**Exercise objective**
Set down the data that follows again, exactly as written.

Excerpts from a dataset
============================================================

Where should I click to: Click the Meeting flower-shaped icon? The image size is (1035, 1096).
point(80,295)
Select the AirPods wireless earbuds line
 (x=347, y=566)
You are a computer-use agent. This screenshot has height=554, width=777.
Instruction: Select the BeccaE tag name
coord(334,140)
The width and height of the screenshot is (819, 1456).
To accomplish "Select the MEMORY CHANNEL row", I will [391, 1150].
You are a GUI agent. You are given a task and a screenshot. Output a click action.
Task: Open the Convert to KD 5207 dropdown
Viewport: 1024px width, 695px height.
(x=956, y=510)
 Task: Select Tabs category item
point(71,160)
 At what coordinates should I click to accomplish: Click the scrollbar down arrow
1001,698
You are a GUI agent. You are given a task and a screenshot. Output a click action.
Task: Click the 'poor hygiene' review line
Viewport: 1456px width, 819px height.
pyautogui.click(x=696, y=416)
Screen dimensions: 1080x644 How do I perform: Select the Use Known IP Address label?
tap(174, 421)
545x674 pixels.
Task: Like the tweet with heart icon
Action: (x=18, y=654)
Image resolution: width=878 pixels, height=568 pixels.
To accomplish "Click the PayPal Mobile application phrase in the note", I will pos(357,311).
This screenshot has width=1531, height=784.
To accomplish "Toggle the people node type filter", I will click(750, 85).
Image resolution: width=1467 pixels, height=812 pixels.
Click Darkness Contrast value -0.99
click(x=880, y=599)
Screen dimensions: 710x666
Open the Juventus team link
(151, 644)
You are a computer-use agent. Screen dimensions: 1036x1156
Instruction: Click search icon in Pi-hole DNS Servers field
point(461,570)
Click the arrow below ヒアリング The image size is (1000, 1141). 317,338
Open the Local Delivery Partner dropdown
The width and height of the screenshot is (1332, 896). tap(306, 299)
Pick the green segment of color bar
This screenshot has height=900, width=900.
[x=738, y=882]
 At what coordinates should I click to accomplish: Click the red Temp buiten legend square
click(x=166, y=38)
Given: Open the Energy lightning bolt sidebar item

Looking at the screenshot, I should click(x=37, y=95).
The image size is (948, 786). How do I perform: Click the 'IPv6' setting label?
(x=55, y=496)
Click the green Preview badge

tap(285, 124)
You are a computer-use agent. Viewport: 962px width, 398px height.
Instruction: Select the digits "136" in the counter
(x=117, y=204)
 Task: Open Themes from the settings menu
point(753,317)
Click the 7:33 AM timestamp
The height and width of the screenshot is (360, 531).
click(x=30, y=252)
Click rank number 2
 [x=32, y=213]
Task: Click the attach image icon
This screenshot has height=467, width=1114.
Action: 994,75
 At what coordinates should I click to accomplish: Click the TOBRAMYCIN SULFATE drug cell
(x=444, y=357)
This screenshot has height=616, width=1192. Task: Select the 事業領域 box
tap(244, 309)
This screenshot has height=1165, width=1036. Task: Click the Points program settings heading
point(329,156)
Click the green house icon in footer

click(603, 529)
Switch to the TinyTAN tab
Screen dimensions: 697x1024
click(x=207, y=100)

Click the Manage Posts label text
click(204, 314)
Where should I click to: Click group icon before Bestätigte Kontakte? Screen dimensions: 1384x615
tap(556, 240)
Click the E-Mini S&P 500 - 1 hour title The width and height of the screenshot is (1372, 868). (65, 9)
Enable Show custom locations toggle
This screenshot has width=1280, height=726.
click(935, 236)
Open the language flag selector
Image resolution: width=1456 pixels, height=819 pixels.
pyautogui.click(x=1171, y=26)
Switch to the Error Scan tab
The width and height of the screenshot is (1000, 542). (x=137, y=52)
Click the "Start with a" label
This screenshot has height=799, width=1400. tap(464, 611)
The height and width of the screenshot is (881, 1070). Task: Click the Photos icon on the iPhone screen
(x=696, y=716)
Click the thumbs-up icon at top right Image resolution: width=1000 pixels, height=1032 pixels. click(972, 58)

============================================================

**Solution below**
Where should I click to: Click the Meeting flower-shaped icon? The image size is (1035, 1096).
point(80,295)
Select the AirPods wireless earbuds line
 (x=347, y=566)
You are a computer-use agent. This screenshot has height=554, width=777.
Instruction: Select the BeccaE tag name
coord(334,140)
The width and height of the screenshot is (819, 1456).
To accomplish "Select the MEMORY CHANNEL row", I will [391, 1150].
You are a GUI agent. You are given a task and a screenshot. Output a click action.
Task: Open the Convert to KD 5207 dropdown
Viewport: 1024px width, 695px height.
(x=956, y=510)
 Task: Select Tabs category item
point(71,160)
 At what coordinates should I click to accomplish: Click the scrollbar down arrow
1001,698
You are a GUI agent. You are given a task and a screenshot. Output a click action.
Task: Click the 'poor hygiene' review line
Viewport: 1456px width, 819px height.
pyautogui.click(x=696, y=416)
Screen dimensions: 1080x644 How do I perform: Select the Use Known IP Address label?
tap(174, 421)
545x674 pixels.
Task: Like the tweet with heart icon
Action: (x=18, y=654)
Image resolution: width=878 pixels, height=568 pixels.
To accomplish "Click the PayPal Mobile application phrase in the note", I will pos(357,311).
This screenshot has width=1531, height=784.
To accomplish "Toggle the people node type filter", I will click(750, 85).
Image resolution: width=1467 pixels, height=812 pixels.
Click Darkness Contrast value -0.99
click(x=880, y=599)
Screen dimensions: 710x666
Open the Juventus team link
(151, 644)
You are a computer-use agent. Screen dimensions: 1036x1156
Instruction: Click search icon in Pi-hole DNS Servers field
point(461,570)
Click the arrow below ヒアリング The image size is (1000, 1141). 317,338
Open the Local Delivery Partner dropdown
The width and height of the screenshot is (1332, 896). tap(306, 299)
Pick the green segment of color bar
This screenshot has height=900, width=900.
[x=738, y=882]
 At what coordinates should I click to accomplish: Click the red Temp buiten legend square
click(x=166, y=38)
Given: Open the Energy lightning bolt sidebar item

Looking at the screenshot, I should click(x=37, y=95).
The image size is (948, 786). How do I perform: Click the 'IPv6' setting label?
(x=55, y=496)
Click the green Preview badge

tap(285, 124)
You are a computer-use agent. Viewport: 962px width, 398px height.
Instruction: Select the digits "136" in the counter
(x=117, y=204)
 Task: Open Themes from the settings menu
point(753,317)
Click the 7:33 AM timestamp
The height and width of the screenshot is (360, 531).
click(x=30, y=252)
Click rank number 2
 [x=32, y=213]
Task: Click the attach image icon
This screenshot has height=467, width=1114.
Action: 994,75
 At what coordinates should I click to accomplish: Click the TOBRAMYCIN SULFATE drug cell
(x=444, y=357)
This screenshot has height=616, width=1192. Task: Select the 事業領域 box
tap(244, 309)
This screenshot has height=1165, width=1036. Task: Click the Points program settings heading
point(329,156)
Click the green house icon in footer

click(603, 529)
Switch to the TinyTAN tab
Screen dimensions: 697x1024
click(x=207, y=100)

Click the Manage Posts label text
click(204, 314)
Where should I click to: Click group icon before Bestätigte Kontakte? Screen dimensions: 1384x615
tap(556, 240)
Click the E-Mini S&P 500 - 1 hour title The width and height of the screenshot is (1372, 868). (65, 9)
Enable Show custom locations toggle
This screenshot has width=1280, height=726.
click(935, 236)
Open the language flag selector
Image resolution: width=1456 pixels, height=819 pixels.
pyautogui.click(x=1171, y=26)
Switch to the Error Scan tab
The width and height of the screenshot is (1000, 542). (x=137, y=52)
Click the "Start with a" label
This screenshot has height=799, width=1400. tap(464, 611)
The height and width of the screenshot is (881, 1070). Task: Click the Photos icon on the iPhone screen
(x=696, y=716)
Click the thumbs-up icon at top right Image resolution: width=1000 pixels, height=1032 pixels. click(972, 58)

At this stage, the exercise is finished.